Tesis Ricky Jaya Kusuma (NIM 25123019) di ITB, Agustus 2024, membahas pemodelan multi-skenario bahaya tanah longsor untuk menilai kerugian bangunan fasilitas kesehatan di Pulau Jawa. Pulau Jawa rentan terhadap tanah longsor, yang merupakan bencana alam paling sering terjadi di sana antara tahun 1998-2023 menurut BNPB. Penelitian ini bertujuan untuk memodelkan bahaya tanah longsor secara deterministik dan probabilistik, mempertimbangkan faktor-faktor seperti topografi, geologi, curah hujan, dan lainnya. Total ada 12 skenario pemodelan, dibedakan berdasarkan metode (AHP dan Frequency Ratio/FR) dan periode ulang curah hujan.

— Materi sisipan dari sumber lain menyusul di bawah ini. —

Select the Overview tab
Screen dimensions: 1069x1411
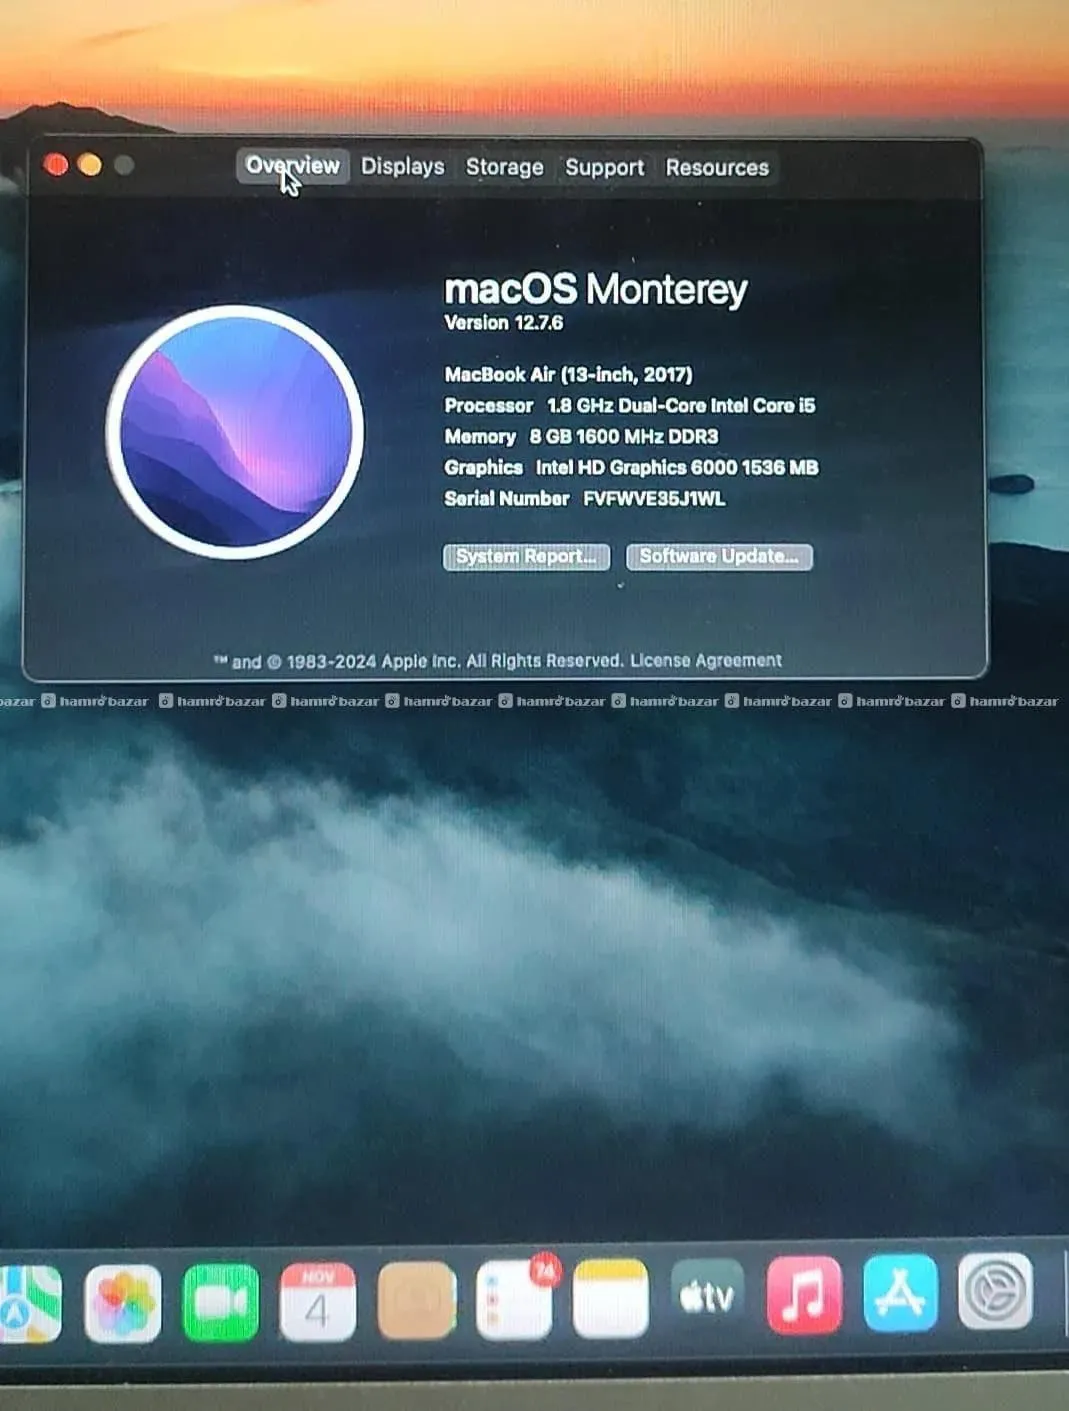pyautogui.click(x=293, y=166)
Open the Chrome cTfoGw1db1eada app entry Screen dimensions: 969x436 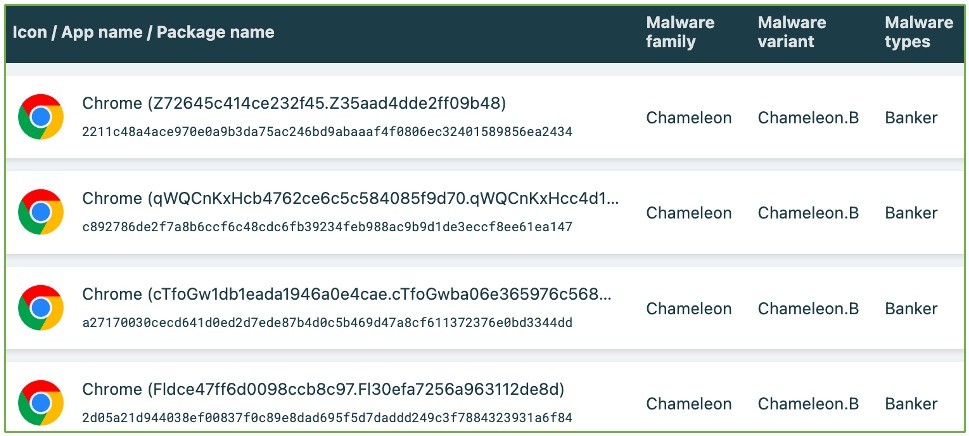tap(346, 294)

Pemodelan dimulai dengan suseptibilitas tanah longsor (LSI) menggunakan metode AHP (heuristik) dan FR (statistik). AHP menilai faktor berdasarkan opini ahli, sementara FR berdasarkan hubungan spasial data longsor historis dengan faktor-faktor pengendali. LSI kemudian digunakan sebagai input untuk pemodelan bahaya tanah longsor (LHI) bersama dengan zona runout yang dihitung menggunakan algoritma D-infinity flow direction.

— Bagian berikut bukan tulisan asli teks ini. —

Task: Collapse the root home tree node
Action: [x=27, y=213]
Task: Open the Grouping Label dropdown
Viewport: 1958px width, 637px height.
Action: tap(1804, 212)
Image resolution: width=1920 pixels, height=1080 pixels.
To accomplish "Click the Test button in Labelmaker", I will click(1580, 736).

Kinerja model LSI dan LHI dievaluasi dengan data historis menggunakan kurva ROC dan analisis perbandingan. Penelitian juga menilai risiko dengan menghitung kerusakan (menggunakan kurva kerapuhan) dan kerugian (mengalikan rasio kerusakan dengan nilai aset) pada bangunan fasilitas kesehatan. Hasil menunjukkan bahwa metode AHP lebih baik daripada FR dalam memodelkan tanah longsor (AUC AHP: 0.8819-0.9252, AUC FR: 0.6561-0.6881). Penilaian kerugian menunjukkan potensi kerugian sebesar 1.0-2.3 triliun rupiah untuk bangunan fasilitas kesehatan di Jawa. Model ini diharapkan memberikan pemahaman komprehensif tentang risiko longsor, membantu pemangku kepentingan dalam pengambilan keputusan untuk mitigasi bencana.